[Stored records]
* * * * * * *

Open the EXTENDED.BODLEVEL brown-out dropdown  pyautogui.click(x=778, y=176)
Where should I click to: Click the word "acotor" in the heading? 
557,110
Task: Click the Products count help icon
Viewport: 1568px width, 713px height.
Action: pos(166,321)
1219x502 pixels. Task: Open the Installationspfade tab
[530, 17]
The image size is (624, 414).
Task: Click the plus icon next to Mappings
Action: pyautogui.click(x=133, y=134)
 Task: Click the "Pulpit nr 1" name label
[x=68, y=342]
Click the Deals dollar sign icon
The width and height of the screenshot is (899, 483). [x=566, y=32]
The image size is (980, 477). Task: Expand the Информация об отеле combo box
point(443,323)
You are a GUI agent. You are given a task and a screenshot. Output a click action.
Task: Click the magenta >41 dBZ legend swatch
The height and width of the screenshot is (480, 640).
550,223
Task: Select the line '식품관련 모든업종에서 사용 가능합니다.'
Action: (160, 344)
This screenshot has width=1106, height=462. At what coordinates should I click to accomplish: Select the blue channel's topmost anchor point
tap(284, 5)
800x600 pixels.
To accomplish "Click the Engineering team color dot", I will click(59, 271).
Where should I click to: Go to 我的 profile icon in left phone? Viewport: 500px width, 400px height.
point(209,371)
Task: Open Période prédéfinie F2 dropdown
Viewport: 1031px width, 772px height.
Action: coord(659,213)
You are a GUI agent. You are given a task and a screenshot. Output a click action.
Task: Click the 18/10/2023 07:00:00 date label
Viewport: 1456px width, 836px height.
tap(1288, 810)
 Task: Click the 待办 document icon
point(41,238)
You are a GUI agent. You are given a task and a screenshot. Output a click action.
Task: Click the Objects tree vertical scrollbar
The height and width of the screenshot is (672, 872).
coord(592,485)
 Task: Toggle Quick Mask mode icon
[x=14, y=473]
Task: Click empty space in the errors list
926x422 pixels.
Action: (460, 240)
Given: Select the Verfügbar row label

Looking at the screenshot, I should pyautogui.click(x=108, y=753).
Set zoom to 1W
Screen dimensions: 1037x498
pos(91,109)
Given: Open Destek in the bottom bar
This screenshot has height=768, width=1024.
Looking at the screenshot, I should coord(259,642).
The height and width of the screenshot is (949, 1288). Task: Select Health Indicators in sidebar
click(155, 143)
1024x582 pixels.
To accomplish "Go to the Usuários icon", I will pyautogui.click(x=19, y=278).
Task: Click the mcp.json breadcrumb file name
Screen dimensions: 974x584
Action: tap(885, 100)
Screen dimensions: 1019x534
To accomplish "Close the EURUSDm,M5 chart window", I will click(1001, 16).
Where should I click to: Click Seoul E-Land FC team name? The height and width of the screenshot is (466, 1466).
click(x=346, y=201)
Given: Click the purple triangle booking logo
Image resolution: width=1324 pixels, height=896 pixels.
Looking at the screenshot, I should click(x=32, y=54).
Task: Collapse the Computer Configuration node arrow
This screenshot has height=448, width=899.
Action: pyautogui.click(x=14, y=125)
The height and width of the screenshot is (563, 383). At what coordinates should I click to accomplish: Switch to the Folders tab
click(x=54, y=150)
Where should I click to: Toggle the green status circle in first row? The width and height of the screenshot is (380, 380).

* * * * * * *

Exercise objective
Write out, please, only the lines from the one with "Screen dimensions: 974x584" through the last line above, both included and unchanged.

Answer section
Screen dimensions: 974x584
Action: tap(885, 100)
Screen dimensions: 1019x534
To accomplish "Close the EURUSDm,M5 chart window", I will click(1001, 16).
Where should I click to: Click Seoul E-Land FC team name? The height and width of the screenshot is (466, 1466).
click(x=346, y=201)
Given: Click the purple triangle booking logo
Image resolution: width=1324 pixels, height=896 pixels.
Looking at the screenshot, I should click(x=32, y=54).
Task: Collapse the Computer Configuration node arrow
This screenshot has height=448, width=899.
Action: pyautogui.click(x=14, y=125)
The height and width of the screenshot is (563, 383). At what coordinates should I click to accomplish: Switch to the Folders tab
click(x=54, y=150)
Where should I click to: Toggle the green status circle in first row? The width and height of the screenshot is (380, 380).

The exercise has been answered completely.